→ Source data
= = = = =

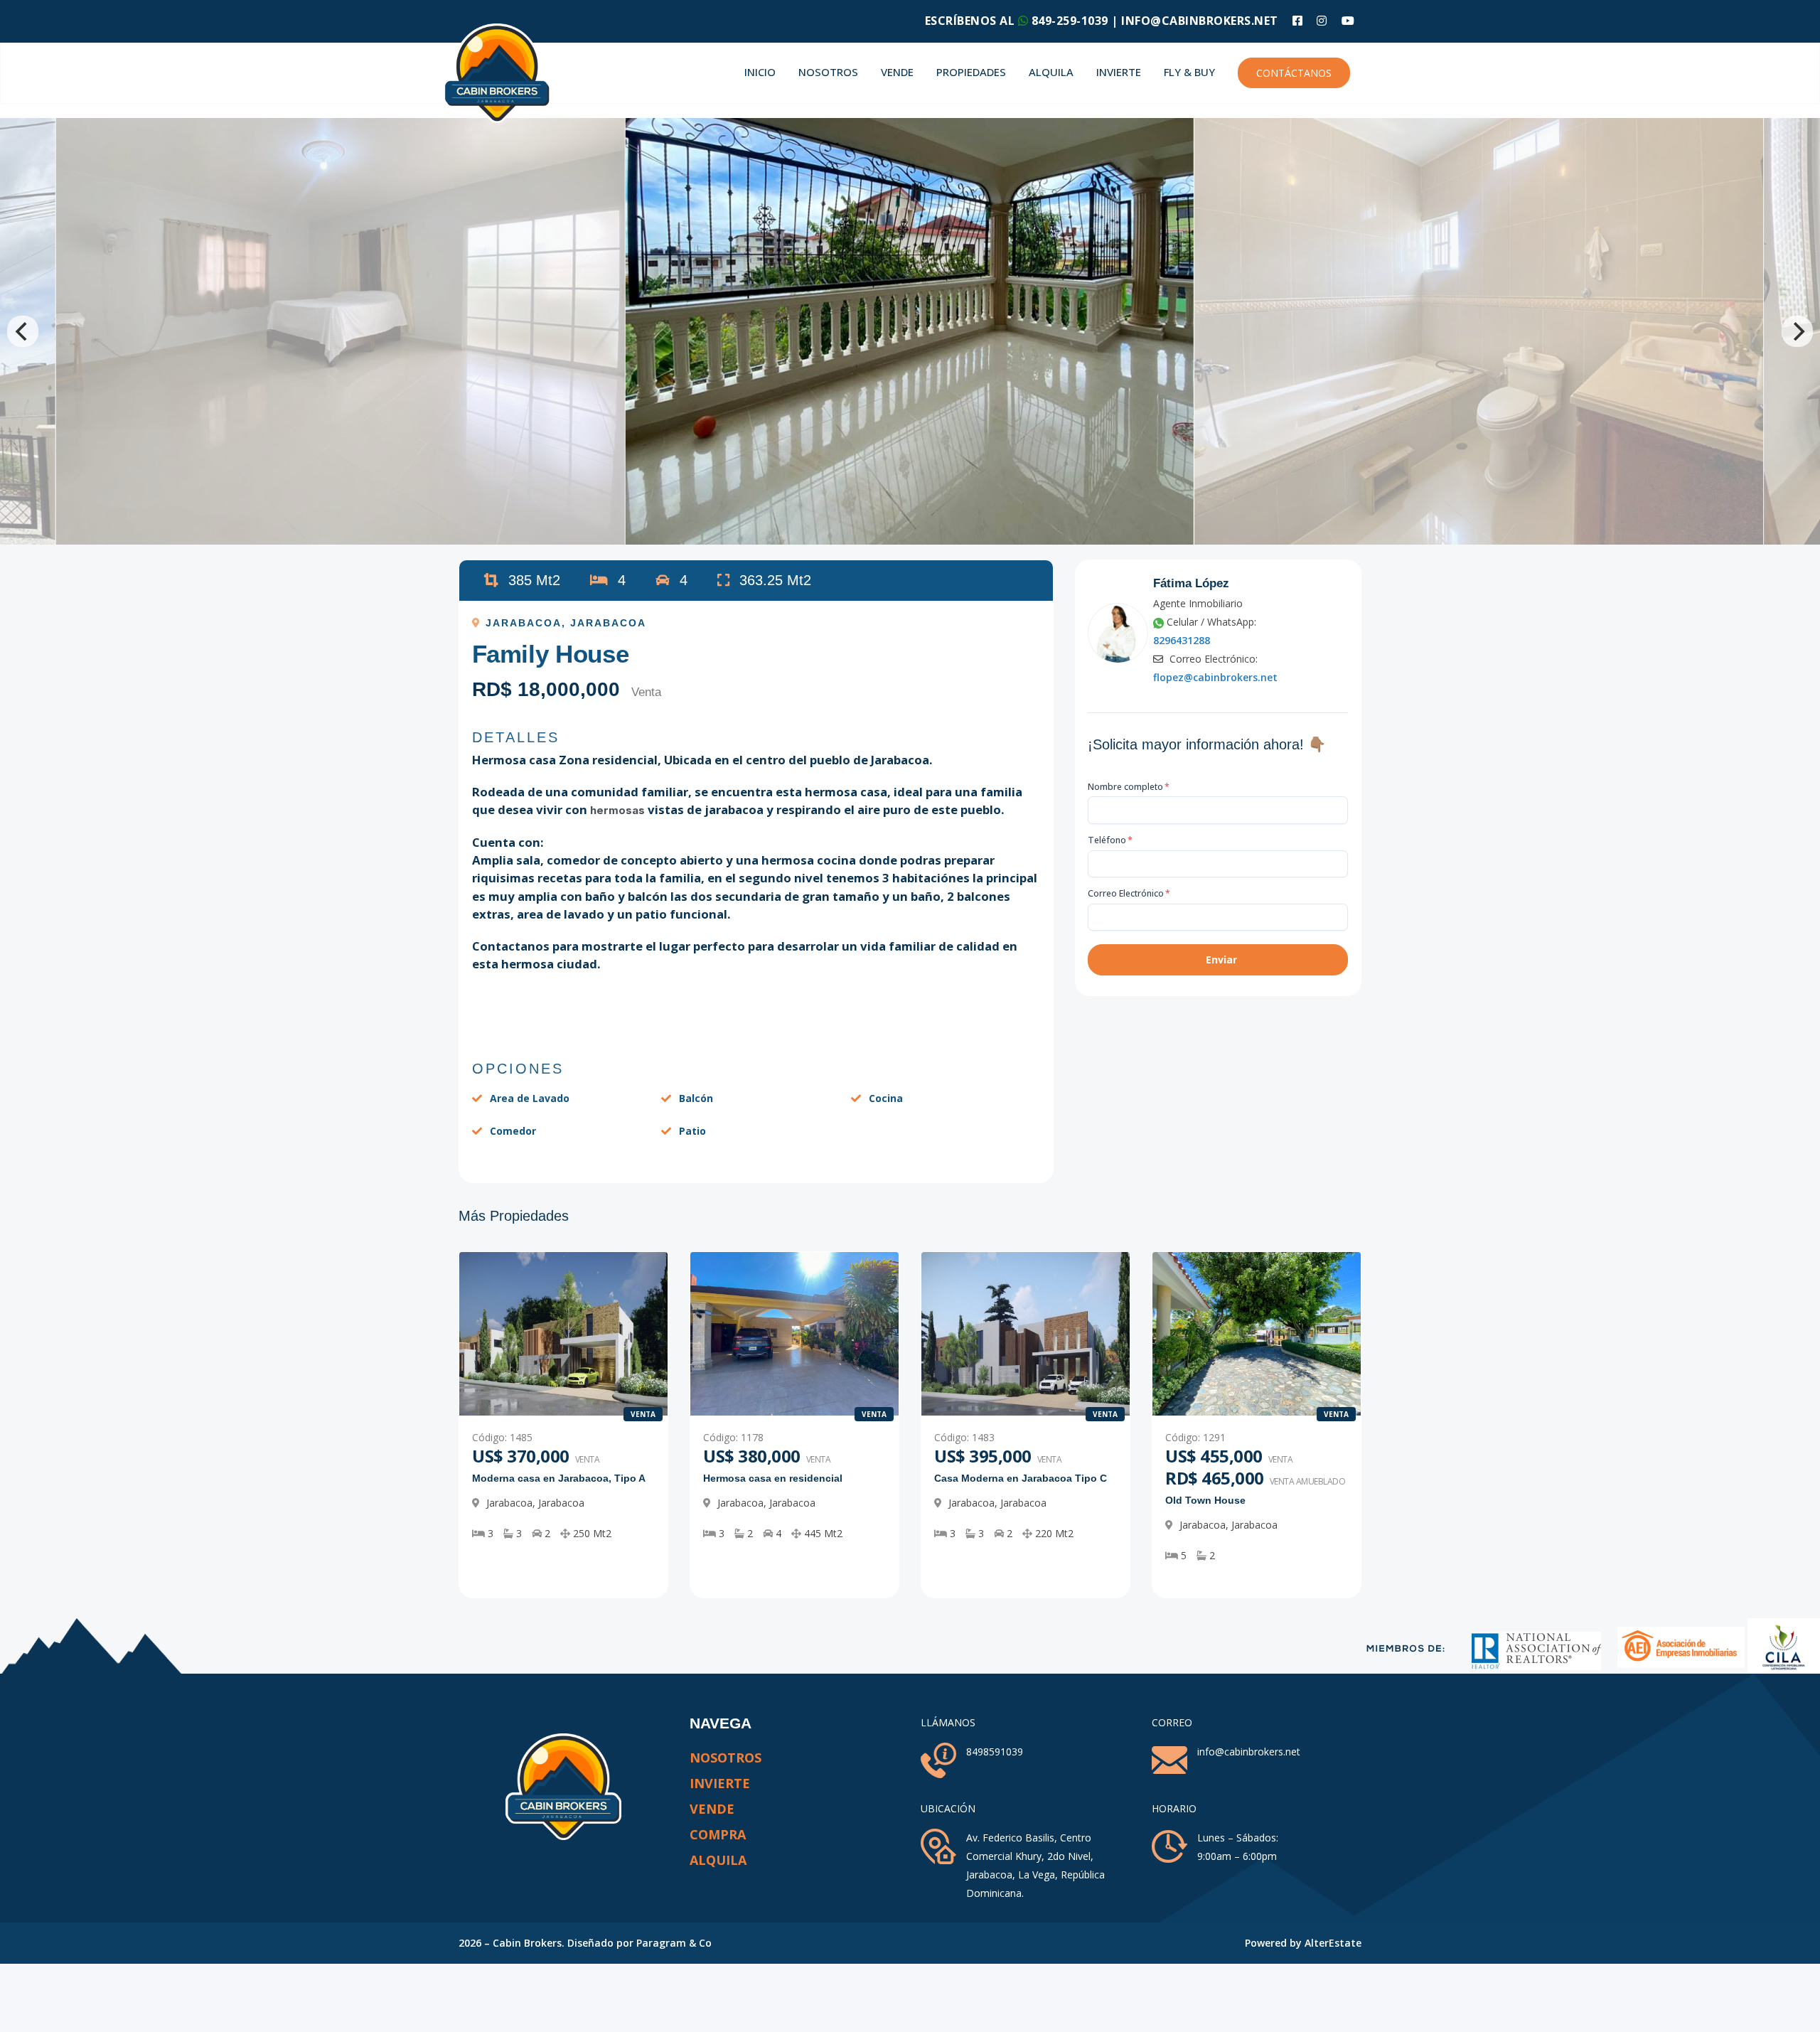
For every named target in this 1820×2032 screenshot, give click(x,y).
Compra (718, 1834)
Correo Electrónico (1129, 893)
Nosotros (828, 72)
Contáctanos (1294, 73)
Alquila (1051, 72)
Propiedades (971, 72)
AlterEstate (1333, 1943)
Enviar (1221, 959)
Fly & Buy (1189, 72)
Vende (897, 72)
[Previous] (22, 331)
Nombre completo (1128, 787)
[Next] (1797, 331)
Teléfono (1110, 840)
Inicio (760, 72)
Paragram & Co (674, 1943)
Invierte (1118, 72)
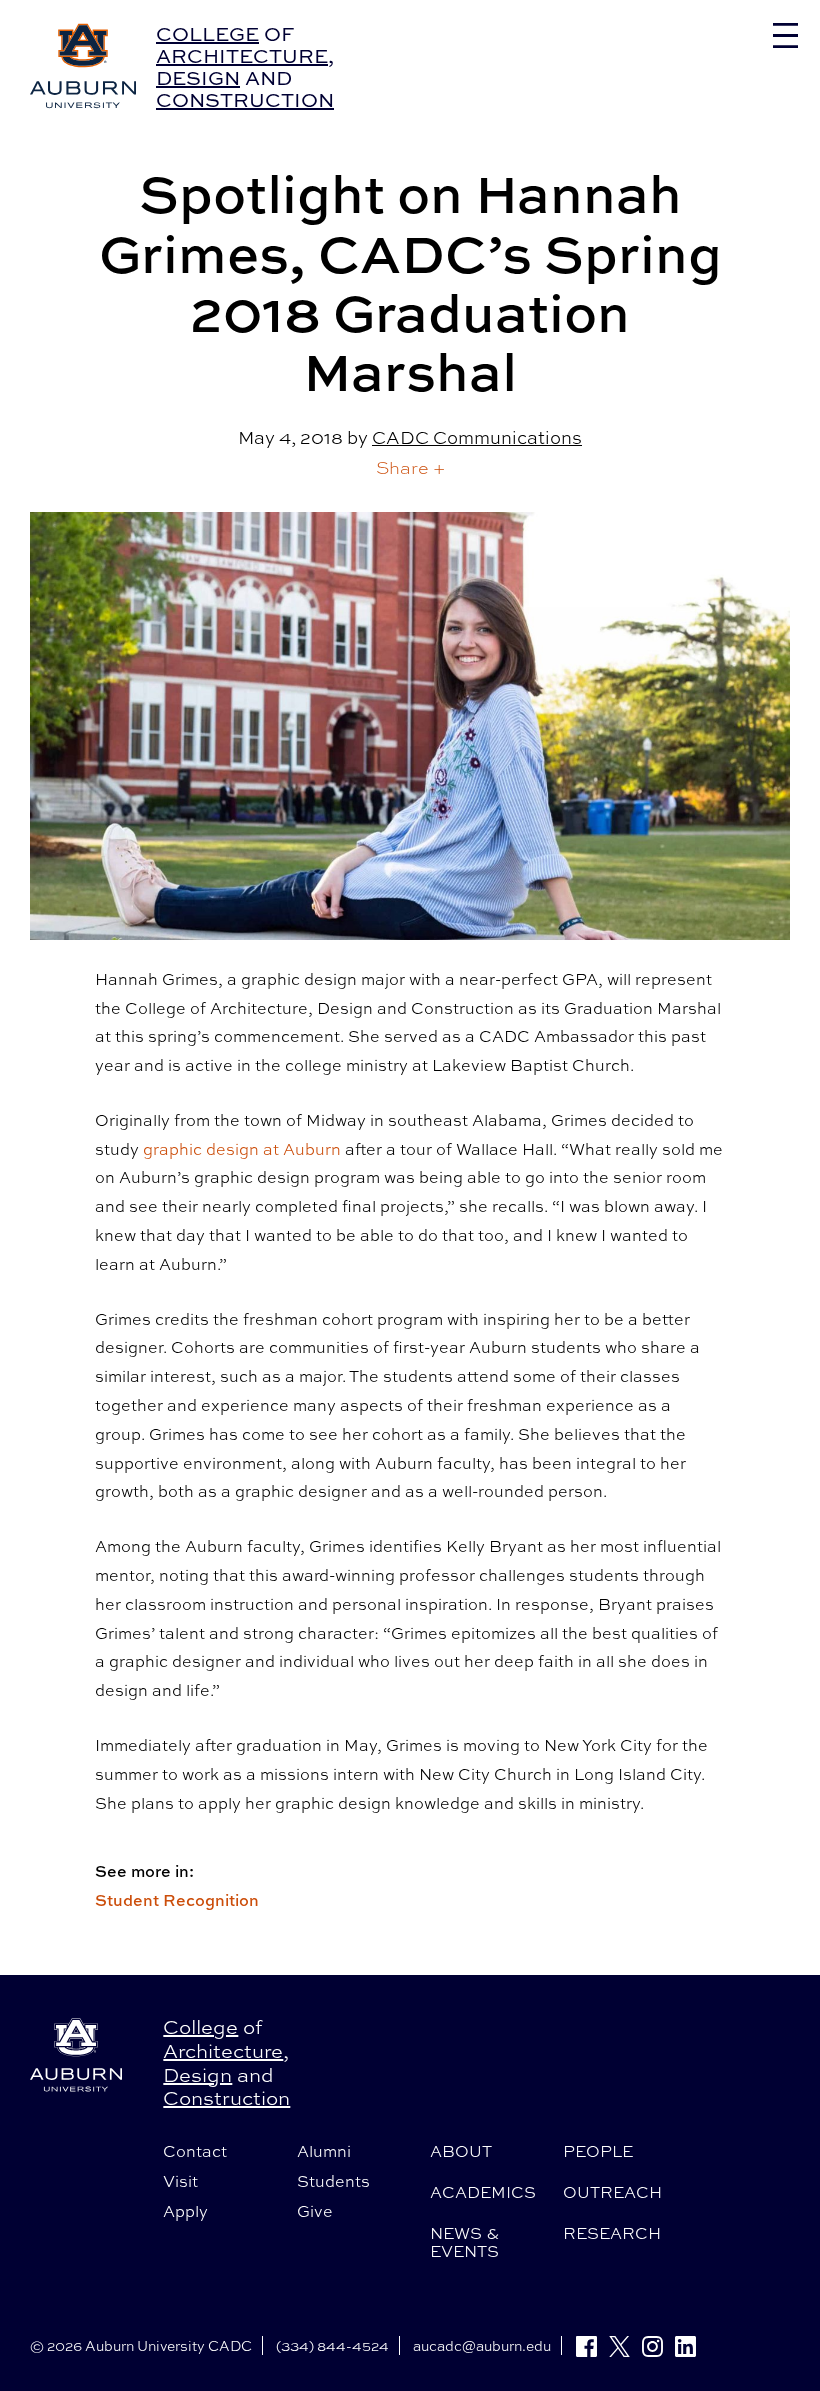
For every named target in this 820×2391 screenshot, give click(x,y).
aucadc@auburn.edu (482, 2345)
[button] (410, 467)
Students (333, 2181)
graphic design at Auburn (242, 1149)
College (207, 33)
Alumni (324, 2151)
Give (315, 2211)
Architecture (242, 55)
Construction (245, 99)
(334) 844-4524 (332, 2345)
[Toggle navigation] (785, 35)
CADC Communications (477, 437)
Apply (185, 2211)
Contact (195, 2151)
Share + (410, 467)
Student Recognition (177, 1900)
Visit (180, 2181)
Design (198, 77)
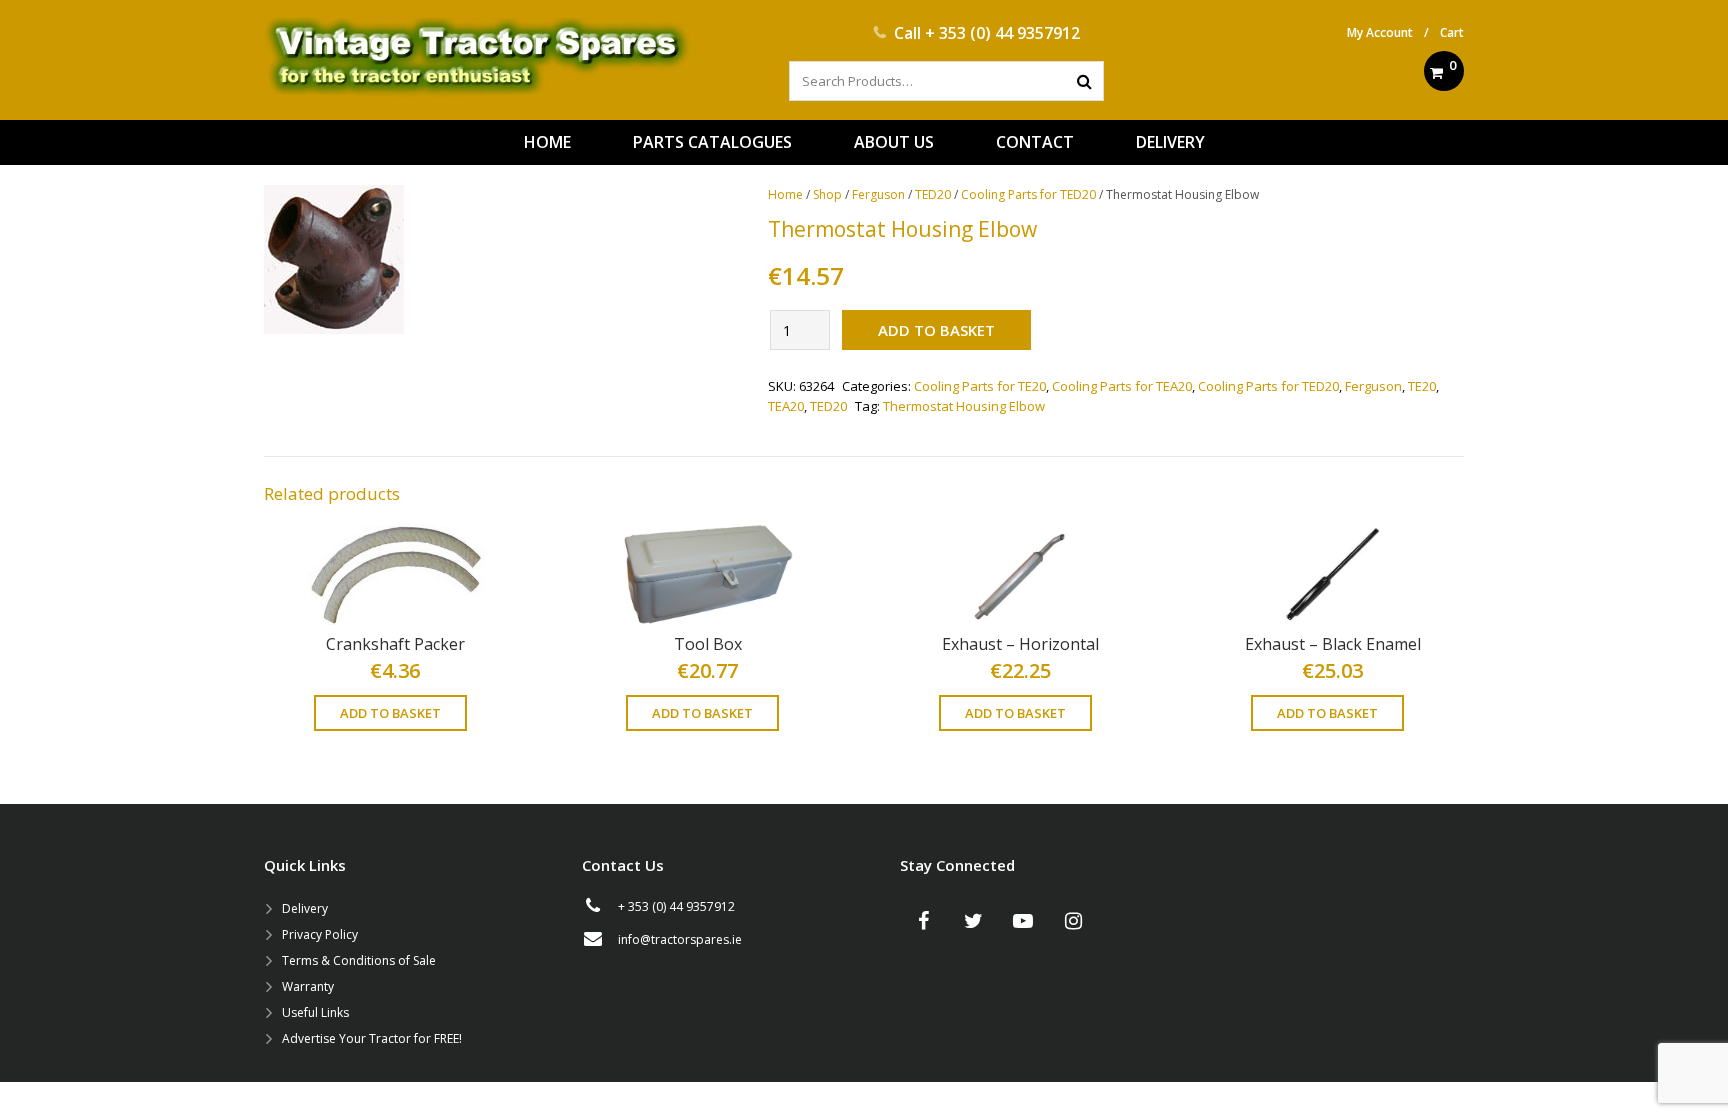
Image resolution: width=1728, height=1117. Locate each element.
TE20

= = = = =

→ EXERCISE PROMPT
The data above must be reproduced exactly, without any of its pictures.

→ FINISHED TASK
For every named target in this 1820×2032 screenshot, give click(x,y).
Compra (718, 1834)
Correo Electrónico (1129, 893)
Nosotros (828, 72)
Contáctanos (1294, 73)
Alquila (1051, 72)
Propiedades (971, 72)
AlterEstate (1333, 1943)
Enviar (1221, 959)
Fly & Buy (1189, 72)
Vende (897, 72)
[Previous] (22, 331)
Nombre completo (1128, 787)
[Next] (1797, 331)
Teléfono (1110, 840)
Inicio (760, 72)
Paragram & Co (674, 1943)
Invierte (1118, 72)
For every named target in this 820×2391 screenshot, give click(x,y).
aucadc@auburn.edu (482, 2345)
[button] (410, 467)
Students (333, 2181)
graphic design at Auburn (242, 1149)
College (207, 33)
Alumni (324, 2151)
Give (315, 2211)
Architecture (242, 55)
Construction (245, 99)
(334) 844-4524 (332, 2345)
[Toggle navigation] (785, 35)
CADC Communications (477, 437)
Apply (185, 2211)
Contact (195, 2151)
Share + (410, 467)
Student Recognition (177, 1900)
Visit (180, 2181)
Design (198, 77)
Image resolution: width=1728, height=1117. Locate each element.
TE20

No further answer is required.